El propio presidente Trump mostró su confianza en Kim Jong Un el día que recibió a los rehenes liberados. ” Realmente creo que quiere hacer algo y llevar a su país al mundo realCreo que será un gran éxito (la reunión). Nunca se ha llevado hasta aquí, nunca ha habido una relación como esta. Algunas cosas buenas pueden suceder y eso es lo que esperamos”, dijo entonces.

“Estamos iniciando este camino con un nuevo pie”, dijo Trump al recibir a los estadounidenses liberados. “Es algo maravilloso que él (Kim) los haya liberado más temprano. Fue algo importante, muy importante para mí y realmente creo que tenemos una muy buena oportunidad de hacer algo con mucho significado”.

Este mismo martes, el embajador norcoreano en la Conferencia del Desarme de la ONU en Ginebra, Han Tae Song, había declarado que Pyongyang desea “participar en los esfuerzos” internacionales para alcanzar la prohibición total de los ensayos nucleares.

En su intervención, Han Tae Song subrayó la voluntad de su país de “desarrollar las relaciones intercoreanas” que permitan “apaciguar las tensiones militares agudas” para así “alejar el peligro de la guerra en la península coreana”.

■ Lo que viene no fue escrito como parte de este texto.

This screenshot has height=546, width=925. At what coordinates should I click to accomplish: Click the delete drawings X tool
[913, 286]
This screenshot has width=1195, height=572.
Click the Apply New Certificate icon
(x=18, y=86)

Hasta ahora, nunca se ha llevado a cabo un encuentro entre un líder norcoreano y un presidente de EEUU. En el pasado tanto Bill Clinton como Jimmy Carter viajaron a Pyongyang en misiones humanitarias, pero ya no eran presidentes.

Si finalmente se realiza el encuentro, el principal punto del diálogo bilateral de alto nivel en esa cumbre será el espinoso tema de la desnuclearización de la Península a cambio del levantamiento de las sanciones comerciales y financieras que pesan sobre el régimen de Kim.

Los ejercicios militares

A finales del año pasado ningún observador pensó que EEUU y Corea del Norte estarían en una coyuntura de distensión tan importante como la que aparentemente se vive ahora. El régimen comunista acababa de probar un misil balístico intercontinental capaz de llegar a cualquier ciudad de EEUU, incluida la Costa Este.

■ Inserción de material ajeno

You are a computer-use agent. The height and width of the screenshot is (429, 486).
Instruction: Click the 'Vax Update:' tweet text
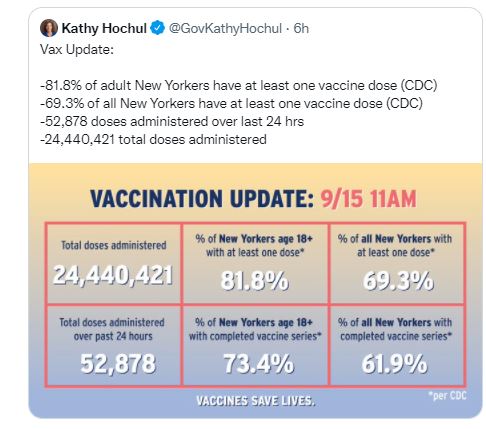[x=77, y=50]
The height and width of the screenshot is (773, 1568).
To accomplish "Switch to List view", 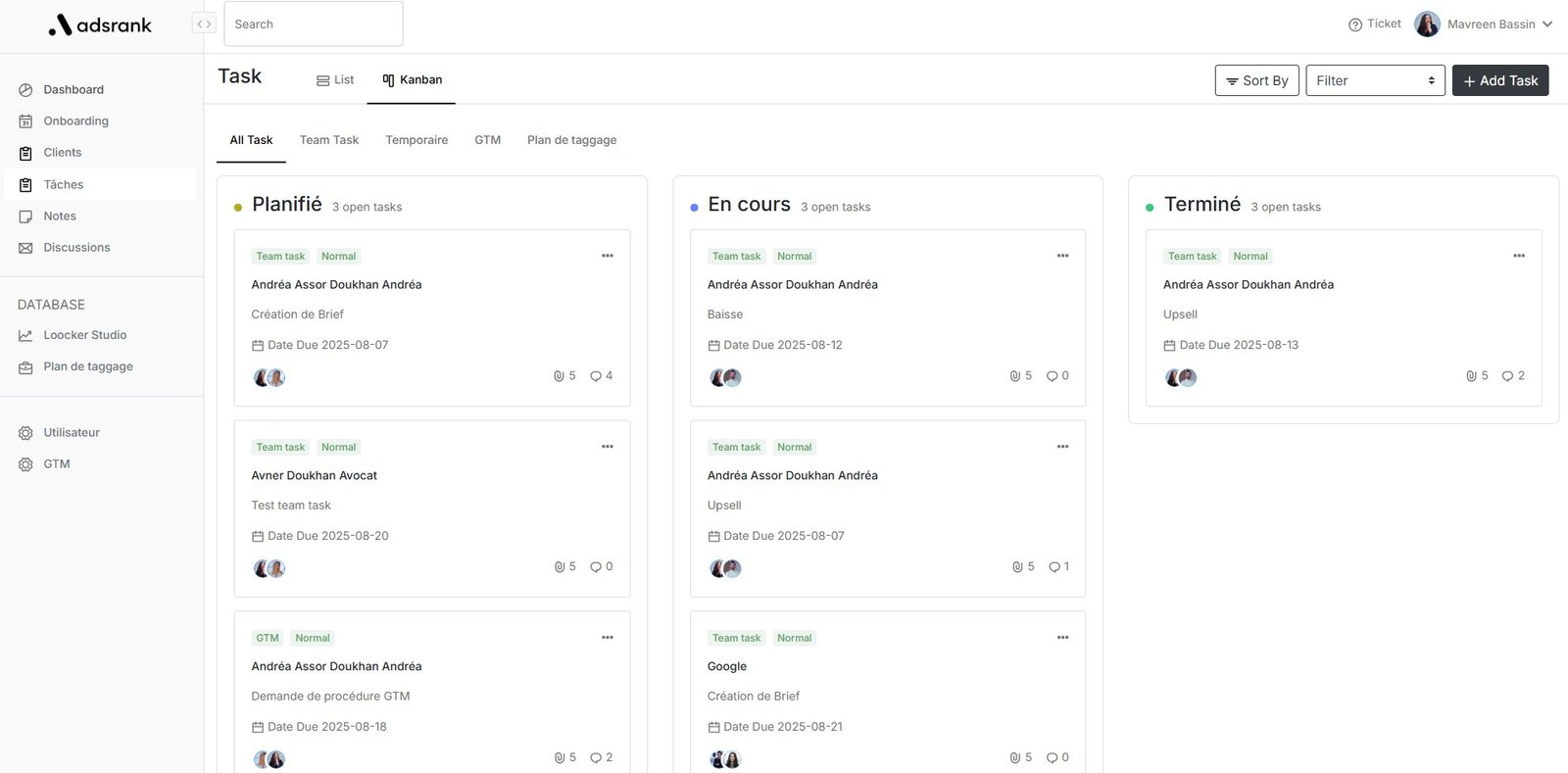I will pos(335,80).
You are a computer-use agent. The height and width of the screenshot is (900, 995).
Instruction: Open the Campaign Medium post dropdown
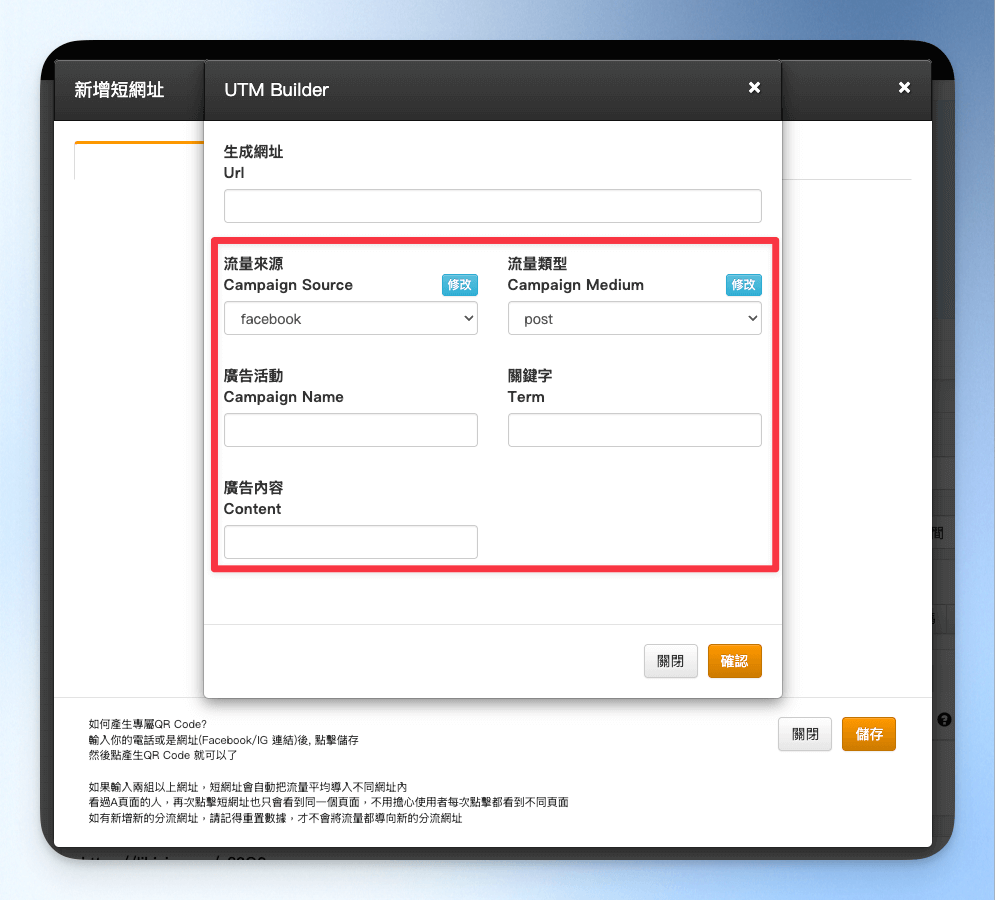click(635, 318)
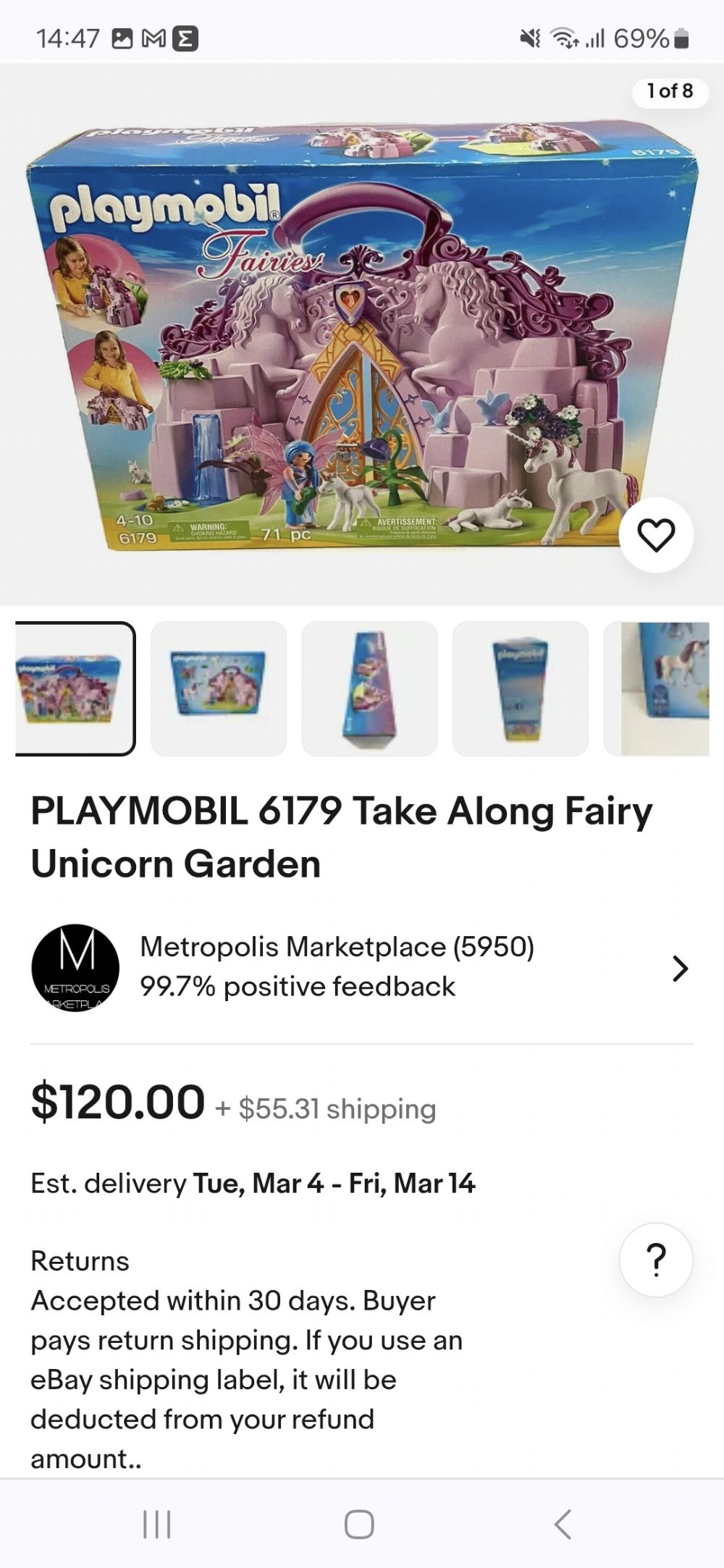Tap the 1 of 8 image counter
Screen dimensions: 724x1568
tap(670, 90)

Con este panorama, EEUU y Corea del Sur aceleraron sus ejercicios militares en la Península -los que ahora Pyongyang exige eliminar- y las fuerzas armadas estadounidenses incluso llegaron a desplegar tres portaaviones en la zona en lo que fue considerada una de las muestras de fuerza más importante en esa región de Asia-Pacífico desde el fin de la Segunda Guerra Mundial.

Aunque se estima que Corea del Norte ya ha podido fabricar un puñado de bombas atómicas, Corea del Sur solo cuenta con el apoyo militar estadounidense. En efecto tiene desplegados más de 20,000 efectivos en el país, sin contar equipo militar y de artillería pesada.